Published: Saturday, Sept. 22, 2012 5:30 a.m.CDT

MALTA – Kishwaukee College and area manufacturers got a $609,000 boost to provide hands-on training for a growing number of jobs that require advanced technical skills.

Kishwaukee College in Malta partnered with 20 other Illinois community colleges, including Harper College in Palatine, which led the charge in expanding its Advanced Manufacturing Training Program throughout the state.

Karen Schmitt, executive director of the Center for Business Development and Continuing Education, said grant funds will fuel the Automated Engineering Technology program over four years.
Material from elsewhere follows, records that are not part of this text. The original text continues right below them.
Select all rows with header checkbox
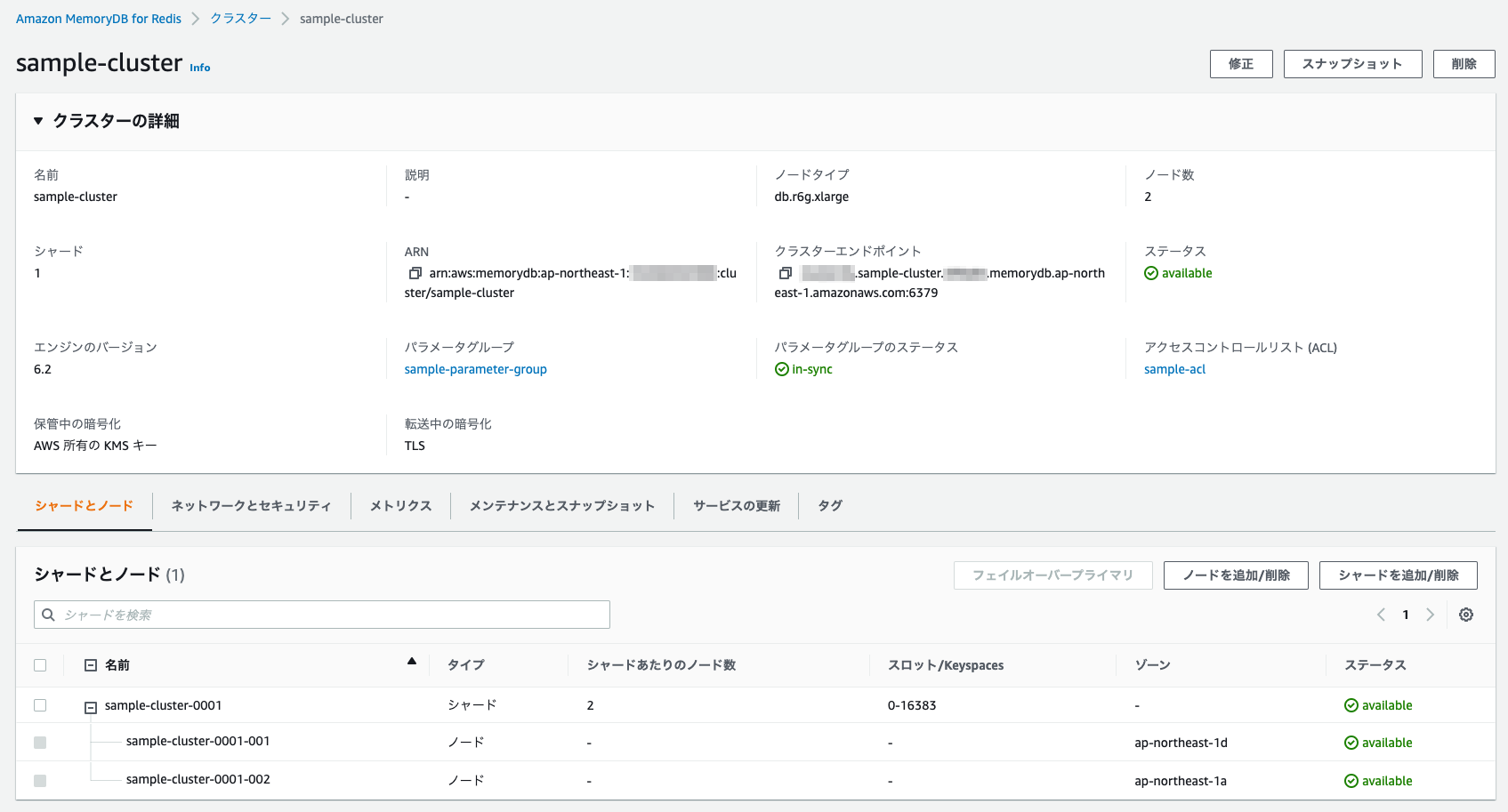The width and height of the screenshot is (1508, 812). point(40,665)
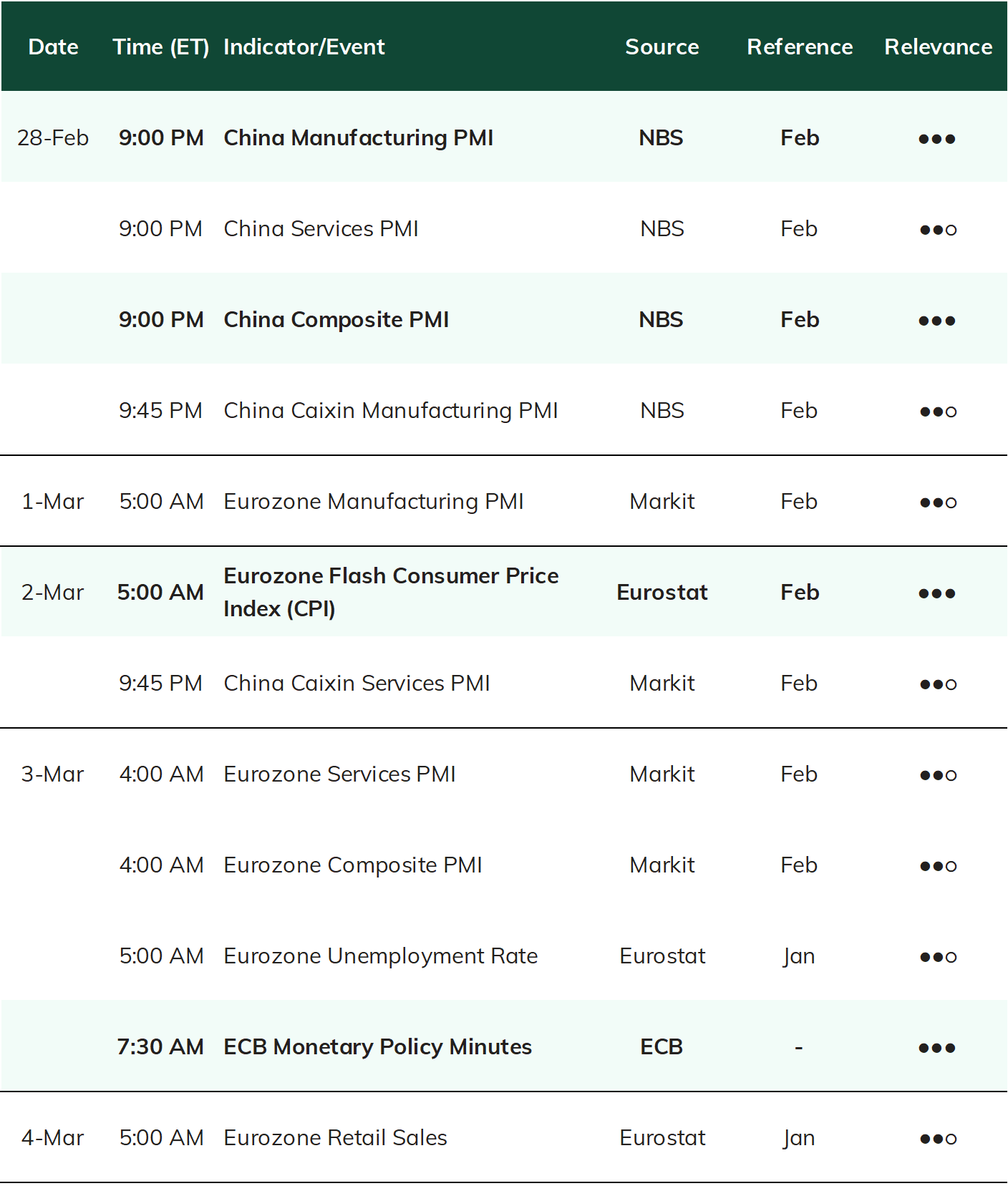Open ECB Monetary Policy Minutes entry
Image resolution: width=1008 pixels, height=1191 pixels.
(377, 1047)
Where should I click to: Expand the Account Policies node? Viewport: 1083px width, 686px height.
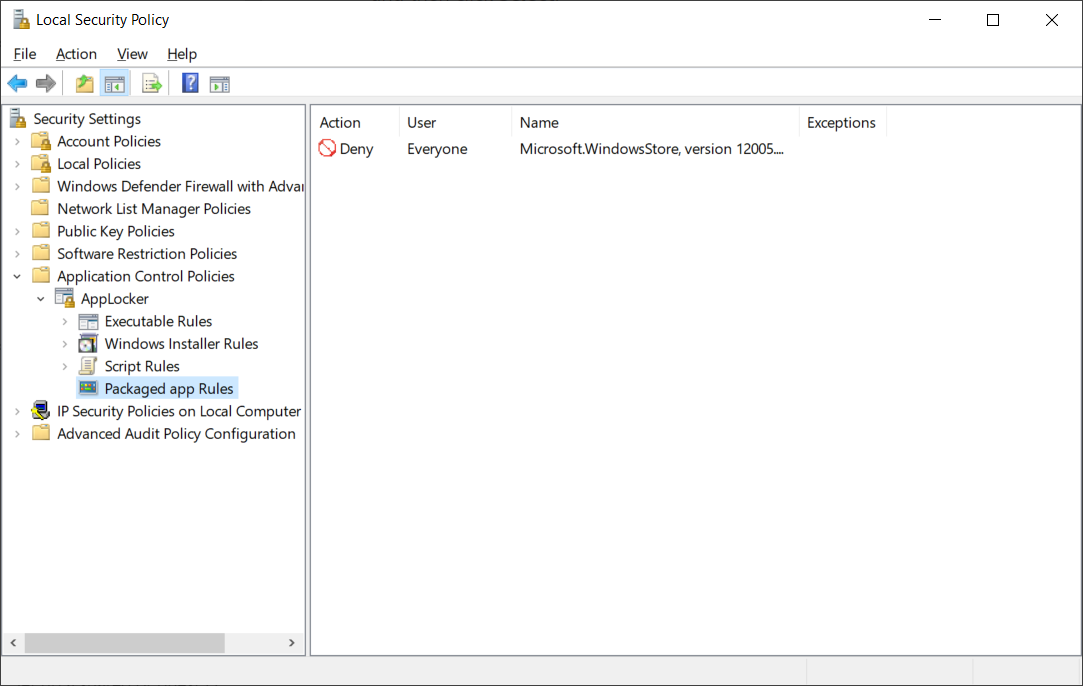pyautogui.click(x=17, y=142)
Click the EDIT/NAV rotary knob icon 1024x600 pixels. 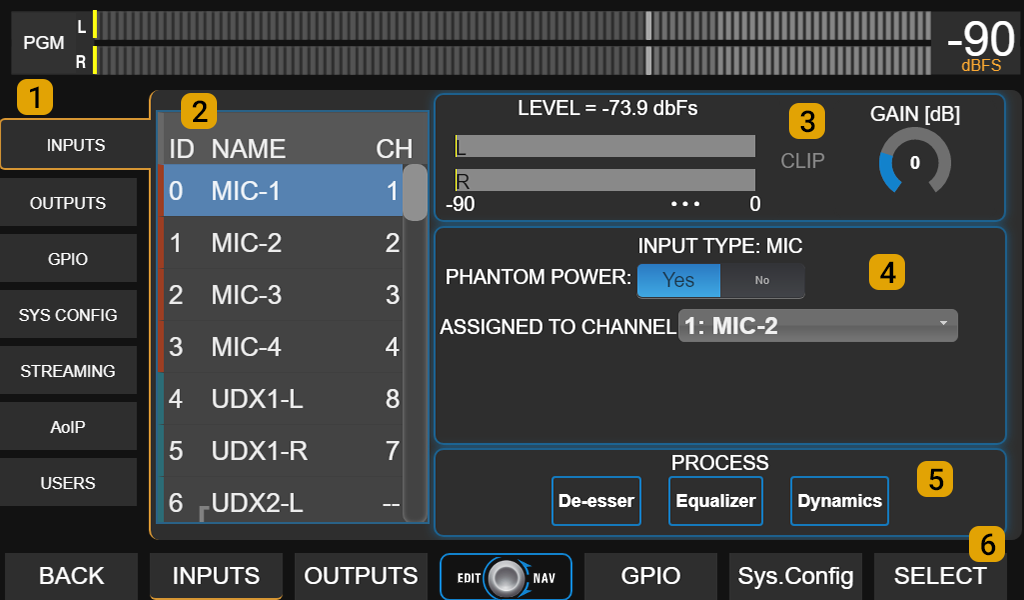[x=506, y=576]
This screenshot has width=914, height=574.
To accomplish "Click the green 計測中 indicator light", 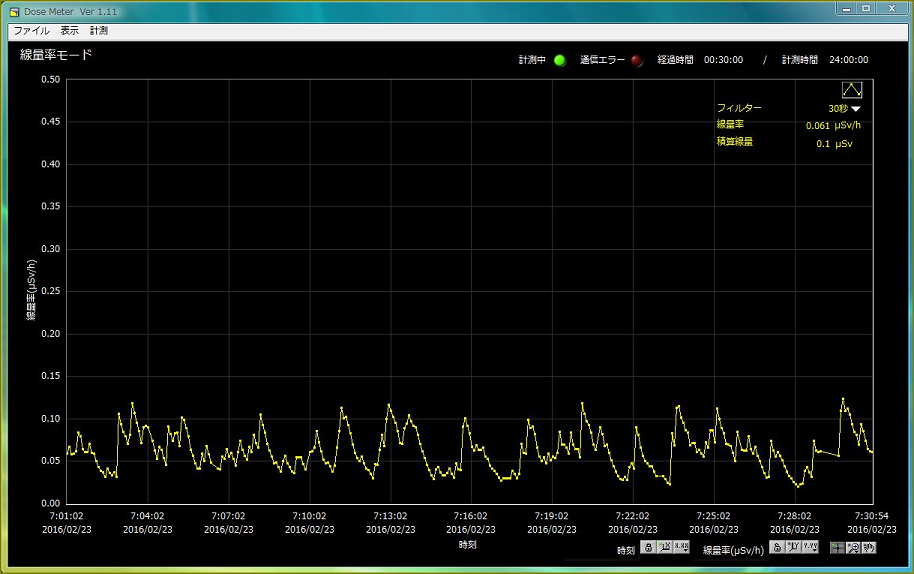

She hopes the program will help close what she called the “skill gap.”

“There’s just a real mismatch of job opportunities that require skills in manufacturing and the pool of labor trying to find employment in the industry,” she said.

The Manufacturing Institute reported recently an estimated 600,000 manufacturing jobs are open across the United States, but there’s a shortage of skilled workers to fill them.

Schmitt likened it to a work/study program, where local manufacturers mentor students who are interested in the field.

The program allows students to work in the manufacturing field part time and earn college credit toward a two-year degree or certificate.

She said the program can appeal to a variety of job seekers, including high school students, veterans and those searching for a new career path.

The money comes from nearly $13 million in federal funding through the Trade Adjustment Assistance Community College and Career Training Program.

It helps community colleges implement a program already in place at Harper College that fosters partnerships between colleges and manufacturers.

“I think we’re really looking to further link employers with employees who are well trained,” said Sara Pohl, dean of the Career Technologies Department at Kishwaukee College. “I think it’s really going to help us expand our reach.”

Schmitt said each of the community colleges worked together, formed task forces and connected with their local manufacturing bases to get the program off the ground. She found out earlier this week they had secured the grant.

“We’re all really, really pleased,” she said. “It will do a lot for manufacturers and the community, too.”

Paul Borek, executive director of the DeKalb County Economic Development Corp., said manufacturing jobs already are available in the county, and opportunities likely will become available as the sector’s pool of skilled labor ages and retires.

“Manufacturing and industrial development has been leading the recovering in DeKalb County,” he said, citing the six new industrial facilities that have been constructed in the last two years.

The sector employs 7,500 DeKalb County residents, and Borek said its average salary of $38,000 is among the highest in the county.

Schmitt stressed manufacturing is much different today than it was 20 years ago.

“There are fabulous opportunities,” she said. “It’s good money and a thriving environment.”